リネアの身体はあの圧力に耐えられない。黒霧そのものの発生源を破壊しなければ、二人を救うのは不可能だ。
ふと、叔父が黒霧が現れる前に地面に何かを刻んでいたことを思い出した。
十字剣で黄金の鉢を払いのけ、黒霧を退ける方法を探った。すると、五芒星を模したくぼみを見つけた。中には奇妙なヒエログリフが刻まれている。
星の先端は周囲の黒霧を吸い込み、模様の中心へと流し込んでいる。一方、中心部はより濃密な黒いガスを噴出し、小さな渦を形成して黒霧を拡散させていた。

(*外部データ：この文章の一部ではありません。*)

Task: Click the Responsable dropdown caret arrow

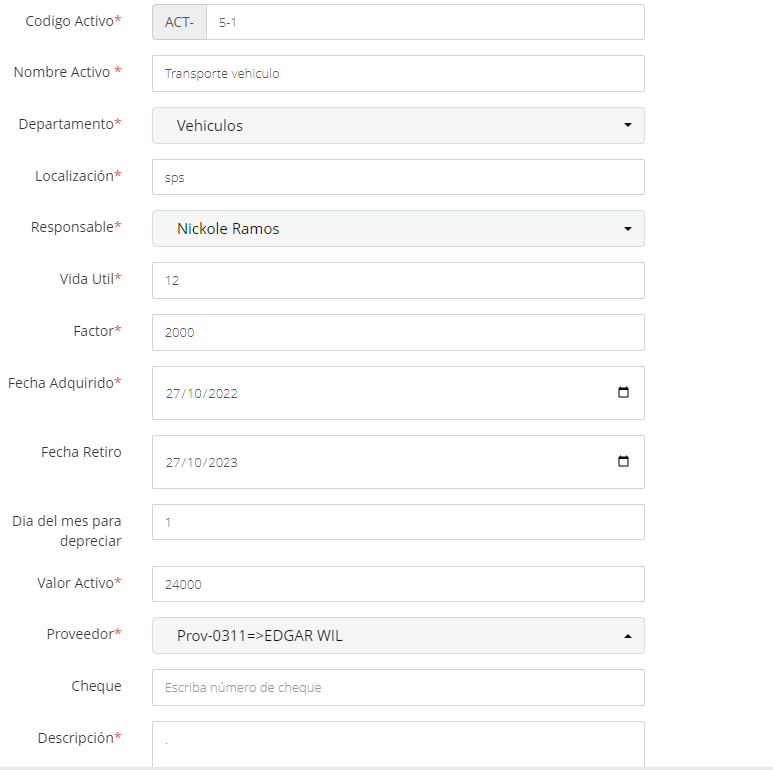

この仕組みを鎮める方法はわからないが、難しく考える必要はなさそうだ。全身の体重を乗せて十字剣を模様の中心めがけて突き立てた。
刃が貫通すると同時に、黒霧の流れは停止した。ゆっくりと剣に絡みつき、しっかりと包み込んだ。
刃が完全に覆われた瞬間、白い光がほとばしり、柄から先端まで黒霧を引き裂いた――祭壇全体をまばゆく照らし出した。
白い光が薄れると、ナイラと俺は目を見開いた。
黒霧は跡形もなく消えていた。五芒星の模様は、液状のアスファルトのように濃く固まった黒い塊に変わっていた。
十字剣の表面も煤の層に覆われ、輝きを失っていた。
[まさか…今度こそ本当に終わったのか!?]
張り詰めた神経が緩んだ途端、俺の体は地面に崩れ落ち、荒い息をした。
緊張の間抑えていた痛みが、一気に神経を襲った。肋骨骨折、左脛骨損傷、脊椎神経挫傷、脾臓破裂、肺挫傷、腸捻転――全てが同時に俺を苛んだ。致命的ではないが、体は一時的に麻痺した。
ナイラがリネアを抱きかかえて近づき、そっと俺の隣に横たえた。
「動かないで。まず鎮痛剤を飲ませてあげる。」
彼女は乱れた俺の髪を整えると、錠剤を口に含んだその唇を俺の口元に近づけた。
[待って、やめて!]
ナイラを拒んでいるわけじゃない。以前にも二人では、いや三人でも(ナイラにしろリネアにしろ)キスしたことはある――だがそれは意識世界の中での話で、今のように瀕死の状態ではなかった。何より俺の口には血の鉄臭さが充満している。錆びた鉄の味のファーストキスなんて彼女に味わわせたくない。正直…情けなかった。
「動くなって言ったでしょ!」
舌先が歯の隙間を滑り込み、粘り気を帯びた彼女の唾液と混ざった錠剤を口腔内に押し込んだ。
今度は遊びじゃなかった。錠剤が溶け始めると、彼女はさっと距離を置いた。
「呼吸を整えて。力を抜いて。心拍を落ち着かせて」
突然のキスで心臓が激しく鼓動し、血圧が急上昇したせいか、傷口から鮮血が噴き出した。
頬が火照る。俺はただ押し黙った。ナイラは単に薬を飲ませてくれただけなのに、この胸騒ぎと赤面する感覚が渦巻いていた。
「…っ」
生唾を飲み込み、耳の先まで熱くなっているのを感じた。